WRITTEN PROBLEM 1 ::
Answer these questions using the passage on US human intelligence after the cold war.
(a) How many posts did the Pentagon's intelligence workforce have before and after its 33 percent reduction?
(b) In what year did the Pentagon consolidate its HUMINT services under DIA?
(c) How does the passage describe Bruce Berkowitz?
WRITTEN PROBLEM 2 :: Write the next part of the passage on US human intelligence after the cold war, picking up right after its final sentence.

PASSAGE TO READ ::
After the end of the cold war, US human-intelligence capability "HUMINT"
in spy talk atrophied. Since 1991, the CIA's manpower has fallen 20
percent, while the Pentagon's intelligence workforce has shrunk 33 percent,
from roughly 24,000 posts to 16,000. "From 1991 to 1998, we virtually
ceased hiring," says CIA spokesman Tom Crispell.
The Pentagon downsized its HUMINT services and consolidated them under DIA
in 1995. The move divorced the agents from their role of supporting
warfighters and "depleted morale," says a senior DIA official whose
identity is protected.
At the CIA, critics say a diminished Directorate of Operations grew
risk-averse and complacent, with some operatives filling quotas by
recruiting worthless field agents. The agency operated "less like a
hard-core intelligence organization and more like a back-channel State
Department," writes Bruce Berkowitz, a government intelligence consultant
and former CIA analyst.
"HUMINT is very important. It's something we ignored," says one
defense-intelligence official.
Meanwhile, agencies made dramatic technological leaps in gathering and
sharing intelligence, but these advances often overshadowed and outpaced
the work of spies and analysts.
Over the past decade, the quantity of data collected by satellites and spy
planes has surged. Moreover, the Pentagon has installed an elaborate
information-network including secure online links for thousands of
intelligence officials and users and a videoconferencing system connecting
hundreds of officials from the Secretary of Defense down to soldiers in the
field. The system allows for real-time sharing of maps, photos, and other
data, so disparate officials can collaborate on targeting, battle damage
assessment, and other analysis.

EXTRACTED MATERIAL ::
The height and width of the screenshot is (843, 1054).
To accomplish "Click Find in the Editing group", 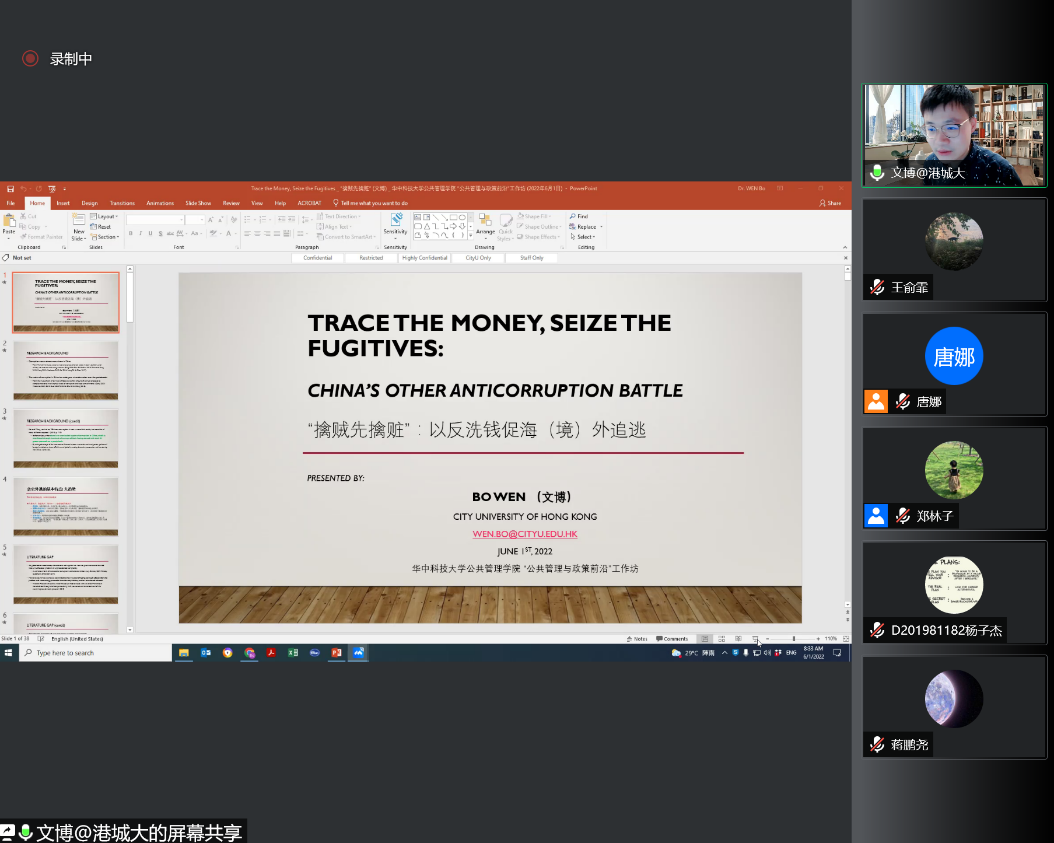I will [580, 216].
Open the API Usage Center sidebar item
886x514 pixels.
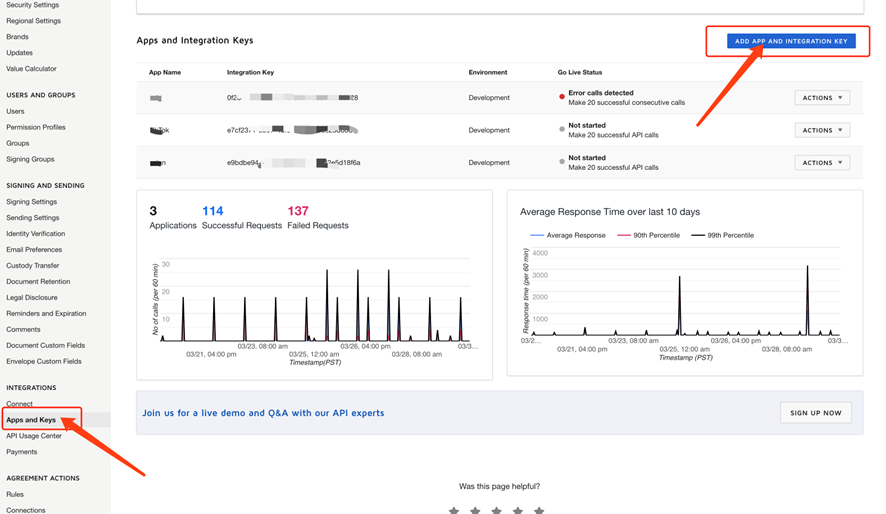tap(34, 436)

...

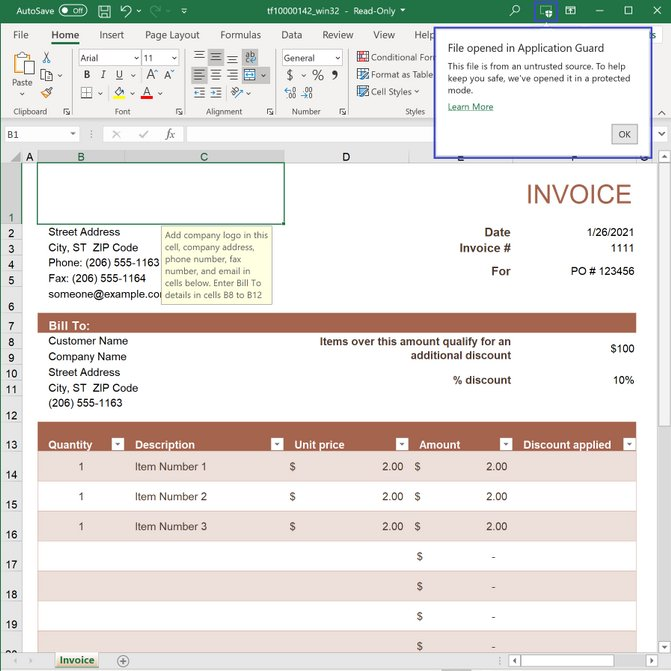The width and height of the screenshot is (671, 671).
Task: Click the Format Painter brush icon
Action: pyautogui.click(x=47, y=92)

ANSWER 1 ::
(a) It shrank from roughly 24,000 posts to 16,000.
(b) 1995.
(c) As a government intelligence consultant and former CIA analyst.

ANSWER 2 ::
Deficiencies before Sept. 11
Yet, while more information is moving more places faster, progress in
understanding it has lagged behind. Analysts are "stretched too thin" to
mine it, Wilson says. As a result, the US spy service was ill-prepared to
counter an array of new, unconventional threats, including terrorism. In
Jan. 2001, for example, an official probe of the Oct. 2000 bombing of the
USS Cole in Yemen concluded that Pentagon intelligence priorities had
shifted from the cold war to emerging threats "only at the margins."
Today, with the overall US intelligence budget expected to rise 7 percent
in fiscal year 2002, the CIA and DIA are bolstering their ranks, poring
over hundreds of new online applications a week to find Americans with
everything from obscure language skills to chemistry backgrounds and MBAs.
Scores of ex-CIA veterans are back, Mr. Crispell says.
Yet nurturing skilled agents requires years of mentoring, and the CIA's
more aggressive approach, while welcome, is already leading to mishaps in
the field, says Robert Baer, a veteran Middle East operative who worked at
the CIA until 1997. "The CIA is taking many more risks now," he says. "A
lot of people are going out and making mistakes and being sent back to
Washington."
So far, calls to centralize US intelligence-gathering by placing three
Defense Department agencies under the director of Central Intelligence have
been resisted by top Pentagon officials, who say more intelligence sources
are better. Says Wilson: "I don't see any need for a big reorganization."